Passage to read Start Marker

While I am prepared to accept that, in some circumstances, "an expense" need not necessarily involve money, I am of the view that in this particular instance, if there was an expense, it was not "actually incurred." In my view, Mr. Buckle's expenditure of his sick time involves, at the very best, a future loss.
This excerpt makes it clear that the outcome in Stewart did not turn on whether the lost sick days were an "expense." The arbitrator held that even if they were, they were not "actually incurred," as required by s.53. As a result, it is not clear that this decision has anything to say about whether lost income is an expense.
In summary, I conclude that the plain meaning of "expenses incurred," the context of s.21 of the SABS-1996 and the legislative history all lead to the conclusion that Mr. Moons cannot recover his mother's lost income as a visitor's expense. Further, I am not convinced that this interpretation undermines the "exchange of rights" reflected in the statutory accident benefits legislation.12 The focus of the accident benefits is on the insured person. While each version of the SABS has provided for visitor's expenses, they have never covered all of the consequential losses that visitors might suffer.

Passage to read End Marker

Description of the task: Rewrite the passage on visitor's expenses, starting with "While I am prepared" and going on through "a future loss.", with "sick time" changed to "vacation time". The records play no part in this exercise.

Dataset entries Start Marker

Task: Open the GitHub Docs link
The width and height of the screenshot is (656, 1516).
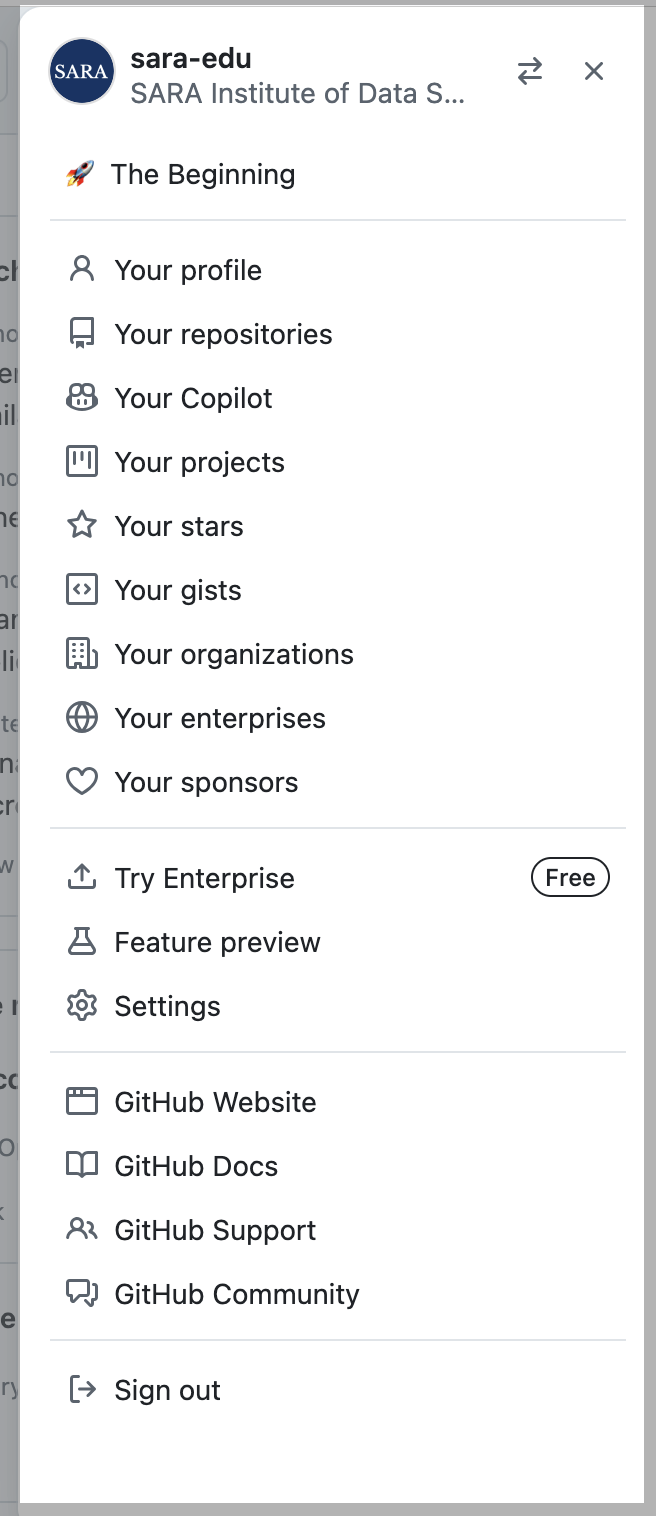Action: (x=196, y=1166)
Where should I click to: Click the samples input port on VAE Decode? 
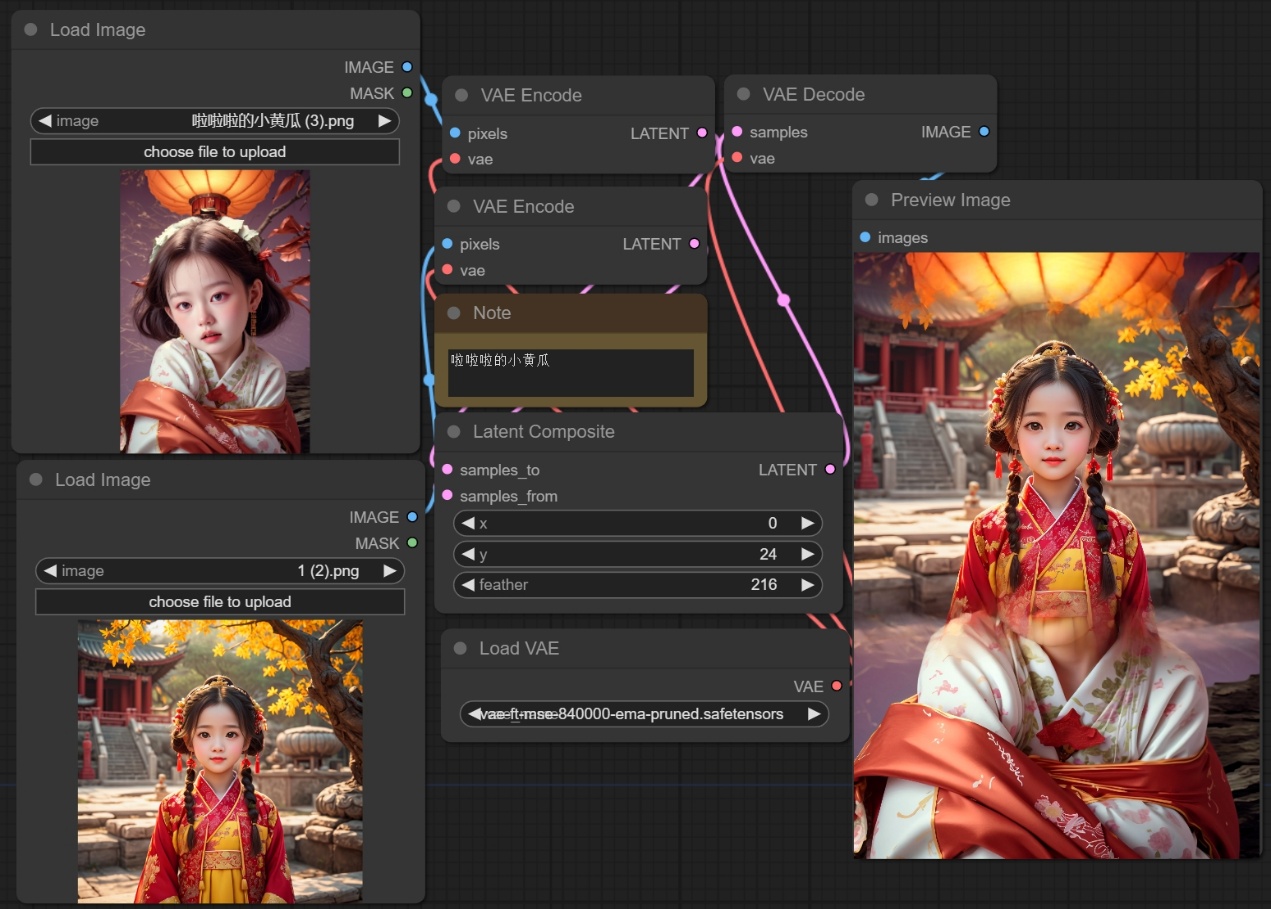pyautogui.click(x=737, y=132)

Dataset entries End Marker
Dataset entries Start Marker

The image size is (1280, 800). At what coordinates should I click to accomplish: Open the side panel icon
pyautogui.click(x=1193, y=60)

Dataset entries End Marker

Result of the exercise:
While I am prepared to accept that, in some circumstances, "an expense" need not necessarily involve money, I am of the view that in this particular instance, if there was an expense, it was not "actually incurred." In my view, Mr. Buckle's expenditure of his vacation time involves, at the very best, a future loss.